MixMinMatch Collection

TurMix (https://arxiv.org/abs/2512.18834) is a Turkish pretraining corpus containing 168 billion tokens across 219 million documents (in the minhash subset). Rather than scraping the web again, TurMix combines five publicly available Turkish datasets, applies Turkish-specific quality filtering, and performs cross-dataset deduplication.

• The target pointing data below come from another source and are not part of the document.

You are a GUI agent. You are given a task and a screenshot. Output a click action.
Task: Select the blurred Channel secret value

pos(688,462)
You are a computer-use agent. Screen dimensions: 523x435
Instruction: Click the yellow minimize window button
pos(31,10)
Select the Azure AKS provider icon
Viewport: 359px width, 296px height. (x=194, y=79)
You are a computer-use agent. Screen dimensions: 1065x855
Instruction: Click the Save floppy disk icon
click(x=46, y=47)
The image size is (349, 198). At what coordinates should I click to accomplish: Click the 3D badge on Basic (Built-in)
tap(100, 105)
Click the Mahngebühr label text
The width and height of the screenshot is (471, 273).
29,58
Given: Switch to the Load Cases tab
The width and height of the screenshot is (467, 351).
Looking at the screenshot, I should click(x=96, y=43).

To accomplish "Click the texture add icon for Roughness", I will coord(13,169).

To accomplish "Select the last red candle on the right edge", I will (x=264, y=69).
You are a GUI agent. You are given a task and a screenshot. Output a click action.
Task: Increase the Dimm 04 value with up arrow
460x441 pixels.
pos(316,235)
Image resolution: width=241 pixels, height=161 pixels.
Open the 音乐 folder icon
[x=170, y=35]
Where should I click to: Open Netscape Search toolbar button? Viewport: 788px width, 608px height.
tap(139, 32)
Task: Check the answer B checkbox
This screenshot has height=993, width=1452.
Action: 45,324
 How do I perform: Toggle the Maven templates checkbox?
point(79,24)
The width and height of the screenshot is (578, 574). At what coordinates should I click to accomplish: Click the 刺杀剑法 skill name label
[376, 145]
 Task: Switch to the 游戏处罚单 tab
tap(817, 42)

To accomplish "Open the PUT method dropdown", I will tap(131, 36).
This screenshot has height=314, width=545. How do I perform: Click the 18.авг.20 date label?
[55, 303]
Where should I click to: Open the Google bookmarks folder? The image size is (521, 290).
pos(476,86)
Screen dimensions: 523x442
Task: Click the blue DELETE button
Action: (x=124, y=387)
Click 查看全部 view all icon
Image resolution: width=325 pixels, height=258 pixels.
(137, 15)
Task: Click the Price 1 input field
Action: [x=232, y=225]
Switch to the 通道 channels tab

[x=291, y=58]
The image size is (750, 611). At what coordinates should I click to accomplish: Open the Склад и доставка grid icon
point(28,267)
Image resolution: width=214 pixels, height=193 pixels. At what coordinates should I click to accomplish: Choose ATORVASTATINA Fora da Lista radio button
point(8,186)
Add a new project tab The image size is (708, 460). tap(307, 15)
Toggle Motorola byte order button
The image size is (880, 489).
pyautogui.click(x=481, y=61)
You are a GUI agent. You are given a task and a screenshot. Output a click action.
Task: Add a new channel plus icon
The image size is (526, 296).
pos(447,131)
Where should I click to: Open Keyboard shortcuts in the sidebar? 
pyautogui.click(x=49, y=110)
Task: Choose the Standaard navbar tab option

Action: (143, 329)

We train a 1.4B parameter language model through nanotron on 30 billion tokens to show that the matched subset of TurMix outperforms the previous state-of-the-art, FineWeb-2 Turkish (see Appendix A9 in the Fineweb-2 paper), achieving a 5.5% relative improvement. Furthermore, the minhash_deduped subset performs competitively with over 2× the total number of tokens.

Subsets

Subset Documents Tokens Description
quality_filtered 394.0M 307.2B Quality-filtered data before deduplication
minhash_deduped 219.1M 167.6B Document-level MinHash deduplication
matched 67.6M 56.0B Documents appearing in 2+ source datasets

The matched subset uses cross-dataset agreement as a signal for quality.

Usage

from datasets import load_dataset

ds = load_dataset("AdaMLLab/TurMix", "minhash_deduped")
ds = load_dataset("AdaMLLab/TurMix", "quality_filtered")
ds = load_dataset("AdaMLLab/TurMix", "matched")

Sources

Tokens were counted using meta-llama/Llama-3.2-3B's tokenizer.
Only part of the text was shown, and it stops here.